[TEXT SEGMENT Boundary: Start]
Eye Test
Filed under Life@jhu, January 20, 2018.

I have had glasses ever since I was 10 years old. As a kid I used to wear really thick durable plastic frames, which evolved to metal frames in my teenage years, and then back to durable plastic frames in college. My power used to increase incessantly until I stopped growing and so I’ve probably paid a visit to an ophthalmologist every single year of my life in India. Today for the first time I went for an eye check-up in the US.

In India, doctors are extremely competent and hard-working. My eye doctor would spend 10 mins tops to determine what my prescription was, and then move on to the next patient and he would always get it correct. The doctors are also very caring and thorough, when I would be having my eyes checked after a fairly long time the doctor would conscientiously dilate my eyes and make me wait in the cramped up waiting room overflowing with patients, so that he could check my retinas and all the insidey stuff. He could easily not have mentioned my retinas and saved his precious time, and it would not have bothered me in the slightest.

In US, the doctors treat patients as intelligent beings. The ophthalmologist, and even her assistant, explained to me what all the instruments were doing, without taking any substantial amount of time as they were talking to me while performing the tests. The doctor had an app on her iPad on which she noted all my reactions to the various lenses that she tested on me. Then she diligently filled out an entire page of checklists to make sure she didn’t miss anything before sending me off as a slightly wiser being.
[TEXT SEGMENT Boundary: End]
[GIVEN INFORMATION Boundary: Start]
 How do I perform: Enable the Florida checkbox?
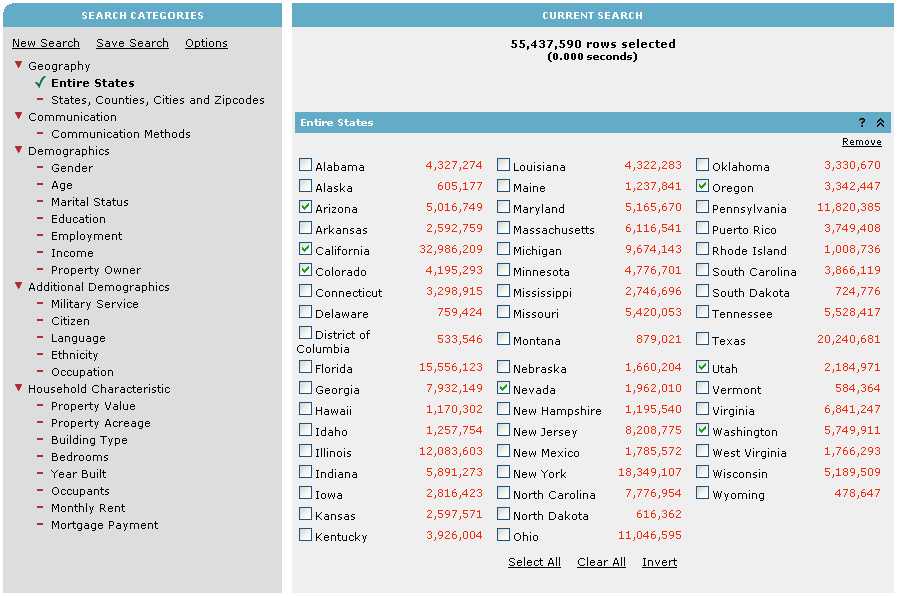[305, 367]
[GIVEN INFORMATION Boundary: End]
[GIVEN INFORMATION Boundary: Start]
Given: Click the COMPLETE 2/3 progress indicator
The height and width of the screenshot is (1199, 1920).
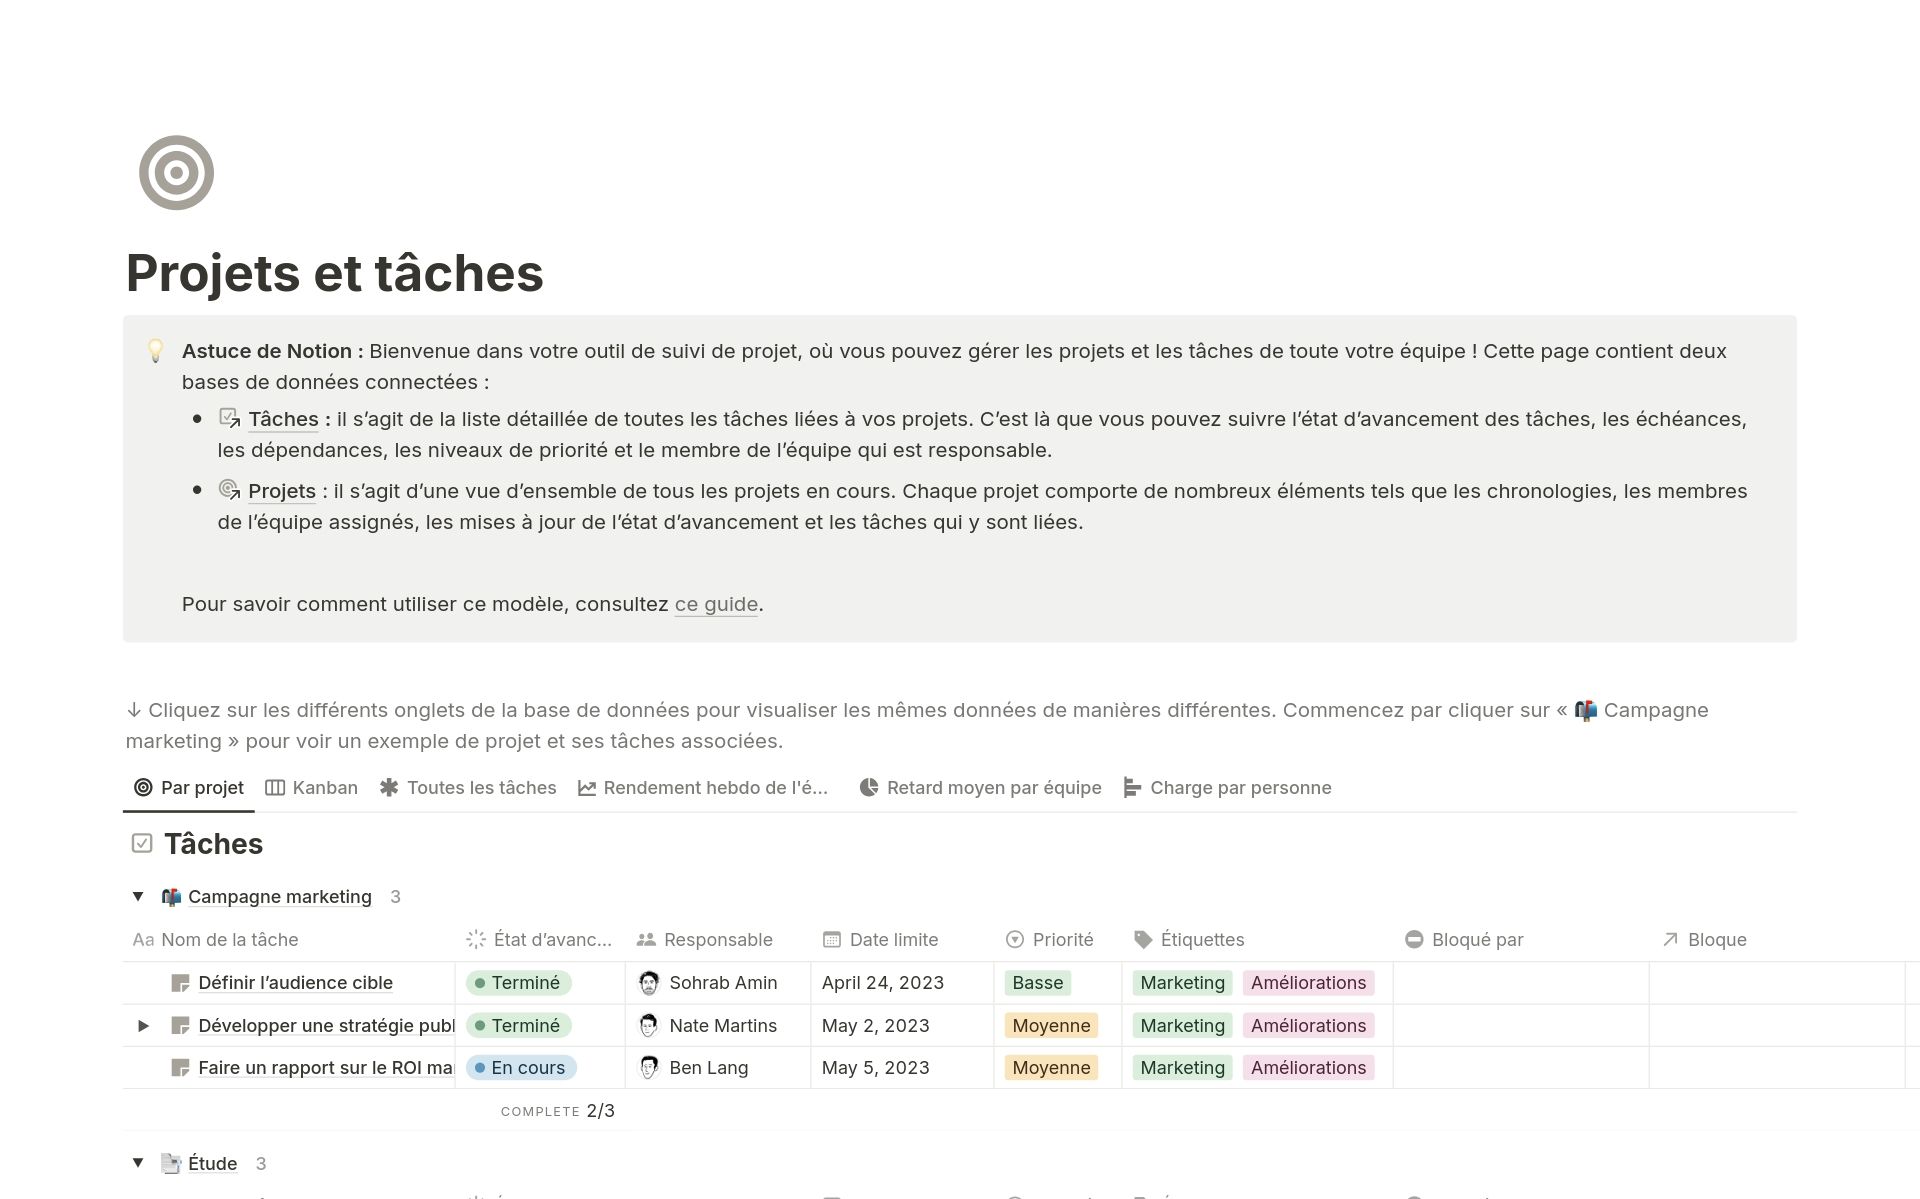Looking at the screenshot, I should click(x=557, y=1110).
[GIVEN INFORMATION Boundary: End]
■ WHAT YOU NEED TO DO:
1: In the eye test post, rewrite the paragraph that begins "In US, the doctors treat patients" as a short list of its main facts.
2: According to the eye test post, why did the writer have to see an eye doctor about every year while growing up in India?

■ ANSWERS FOR EACH ITEM:
1:
- US doctors treat patients as intelligent beings.
- The eye doctor and her assistant explained what each instrument was doing. Because they talked while running the tests, this took little extra time.
- The doctor used an app on her iPad to note the writer's reactions to the lenses she tried.
- Before sending the writer off, she filled out a full page of checklists so she wouldn't miss anything.

2: The writer's eyeglass power kept going up until the writer stopped growing. That meant a yearly visit to an eye doctor was needed.